====== Material
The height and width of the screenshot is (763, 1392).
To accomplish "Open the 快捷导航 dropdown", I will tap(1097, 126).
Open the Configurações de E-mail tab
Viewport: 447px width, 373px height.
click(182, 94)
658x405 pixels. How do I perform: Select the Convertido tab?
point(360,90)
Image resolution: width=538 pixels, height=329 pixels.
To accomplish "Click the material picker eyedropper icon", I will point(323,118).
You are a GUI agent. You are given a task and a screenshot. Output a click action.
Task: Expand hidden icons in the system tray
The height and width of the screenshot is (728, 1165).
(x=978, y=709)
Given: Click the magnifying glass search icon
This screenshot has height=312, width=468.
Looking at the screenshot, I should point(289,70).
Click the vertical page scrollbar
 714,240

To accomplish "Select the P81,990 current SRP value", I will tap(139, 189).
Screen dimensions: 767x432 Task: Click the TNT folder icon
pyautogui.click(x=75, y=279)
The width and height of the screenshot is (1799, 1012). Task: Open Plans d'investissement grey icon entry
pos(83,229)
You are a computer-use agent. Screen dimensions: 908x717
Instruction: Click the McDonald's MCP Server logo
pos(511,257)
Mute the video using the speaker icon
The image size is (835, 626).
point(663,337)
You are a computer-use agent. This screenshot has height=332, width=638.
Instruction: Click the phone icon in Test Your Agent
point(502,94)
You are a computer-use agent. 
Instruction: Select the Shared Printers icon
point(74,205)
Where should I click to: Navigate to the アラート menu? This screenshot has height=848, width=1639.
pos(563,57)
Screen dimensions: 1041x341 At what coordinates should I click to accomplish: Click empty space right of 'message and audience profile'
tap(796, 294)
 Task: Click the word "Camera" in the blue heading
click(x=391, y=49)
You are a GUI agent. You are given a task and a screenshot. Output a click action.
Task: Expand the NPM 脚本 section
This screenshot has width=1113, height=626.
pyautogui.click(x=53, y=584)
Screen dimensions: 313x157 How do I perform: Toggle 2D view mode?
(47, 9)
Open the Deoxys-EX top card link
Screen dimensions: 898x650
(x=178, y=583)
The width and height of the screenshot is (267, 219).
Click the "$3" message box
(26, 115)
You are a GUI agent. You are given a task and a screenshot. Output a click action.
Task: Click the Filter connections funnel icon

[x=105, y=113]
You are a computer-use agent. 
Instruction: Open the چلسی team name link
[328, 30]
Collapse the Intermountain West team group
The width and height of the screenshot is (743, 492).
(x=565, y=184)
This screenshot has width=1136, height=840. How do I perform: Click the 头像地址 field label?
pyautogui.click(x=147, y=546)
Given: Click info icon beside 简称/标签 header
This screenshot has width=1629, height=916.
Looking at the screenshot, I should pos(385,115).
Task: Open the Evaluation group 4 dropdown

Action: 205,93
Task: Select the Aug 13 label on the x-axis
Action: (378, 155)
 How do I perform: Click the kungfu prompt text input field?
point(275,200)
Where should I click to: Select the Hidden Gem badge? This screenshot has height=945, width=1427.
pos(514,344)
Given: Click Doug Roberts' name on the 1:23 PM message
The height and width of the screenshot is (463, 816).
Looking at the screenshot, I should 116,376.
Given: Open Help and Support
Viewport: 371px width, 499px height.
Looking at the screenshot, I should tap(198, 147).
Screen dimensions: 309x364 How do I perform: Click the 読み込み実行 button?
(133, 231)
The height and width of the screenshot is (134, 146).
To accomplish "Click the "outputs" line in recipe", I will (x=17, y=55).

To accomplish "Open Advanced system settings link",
============
*What you need to do:*
Copy every row above verbatim, line for line, without changing anything.

*Solution for this exercise:*
The height and width of the screenshot is (763, 1392).
To accomplish "Open the 快捷导航 dropdown", I will tap(1097, 126).
Open the Configurações de E-mail tab
Viewport: 447px width, 373px height.
click(182, 94)
658x405 pixels. How do I perform: Select the Convertido tab?
point(360,90)
Image resolution: width=538 pixels, height=329 pixels.
To accomplish "Click the material picker eyedropper icon", I will point(323,118).
You are a GUI agent. You are given a task and a screenshot. Output a click action.
Task: Expand hidden icons in the system tray
The height and width of the screenshot is (728, 1165).
(x=978, y=709)
Given: Click the magnifying glass search icon
This screenshot has height=312, width=468.
Looking at the screenshot, I should point(289,70).
Click the vertical page scrollbar
 714,240

To accomplish "Select the P81,990 current SRP value", I will tap(139, 189).
Screen dimensions: 767x432 Task: Click the TNT folder icon
pyautogui.click(x=75, y=279)
The width and height of the screenshot is (1799, 1012). Task: Open Plans d'investissement grey icon entry
pos(83,229)
You are a computer-use agent. Screen dimensions: 908x717
Instruction: Click the McDonald's MCP Server logo
pos(511,257)
Mute the video using the speaker icon
The image size is (835, 626).
point(663,337)
You are a computer-use agent. This screenshot has height=332, width=638.
Instruction: Click the phone icon in Test Your Agent
point(502,94)
You are a computer-use agent. 
Instruction: Select the Shared Printers icon
point(74,205)
Where should I click to: Navigate to the アラート menu? This screenshot has height=848, width=1639.
pos(563,57)
Screen dimensions: 1041x341 At what coordinates should I click to accomplish: Click empty space right of 'message and audience profile'
tap(796, 294)
 Task: Click the word "Camera" in the blue heading
click(x=391, y=49)
You are a GUI agent. You are given a task and a screenshot. Output a click action.
Task: Expand the NPM 脚本 section
This screenshot has width=1113, height=626.
pyautogui.click(x=53, y=584)
Screen dimensions: 313x157 How do I perform: Toggle 2D view mode?
(47, 9)
Open the Deoxys-EX top card link
Screen dimensions: 898x650
(x=178, y=583)
The width and height of the screenshot is (267, 219).
Click the "$3" message box
(26, 115)
You are a GUI agent. You are given a task and a screenshot. Output a click action.
Task: Click the Filter connections funnel icon

[x=105, y=113]
You are a computer-use agent. 
Instruction: Open the چلسی team name link
[328, 30]
Collapse the Intermountain West team group
The width and height of the screenshot is (743, 492).
(x=565, y=184)
This screenshot has width=1136, height=840. How do I perform: Click the 头像地址 field label?
pyautogui.click(x=147, y=546)
Given: Click info icon beside 简称/标签 header
This screenshot has width=1629, height=916.
Looking at the screenshot, I should pos(385,115).
Task: Open the Evaluation group 4 dropdown

Action: 205,93
Task: Select the Aug 13 label on the x-axis
Action: (378, 155)
 How do I perform: Click the kungfu prompt text input field?
point(275,200)
Where should I click to: Select the Hidden Gem badge? This screenshot has height=945, width=1427.
pos(514,344)
Given: Click Doug Roberts' name on the 1:23 PM message
The height and width of the screenshot is (463, 816).
Looking at the screenshot, I should 116,376.
Given: Open Help and Support
Viewport: 371px width, 499px height.
Looking at the screenshot, I should tap(198, 147).
Screen dimensions: 309x364 How do I perform: Click the 読み込み実行 button?
(133, 231)
The height and width of the screenshot is (134, 146).
To accomplish "Click the "outputs" line in recipe", I will (x=17, y=55).

To accomplish "Open Advanced system settings link",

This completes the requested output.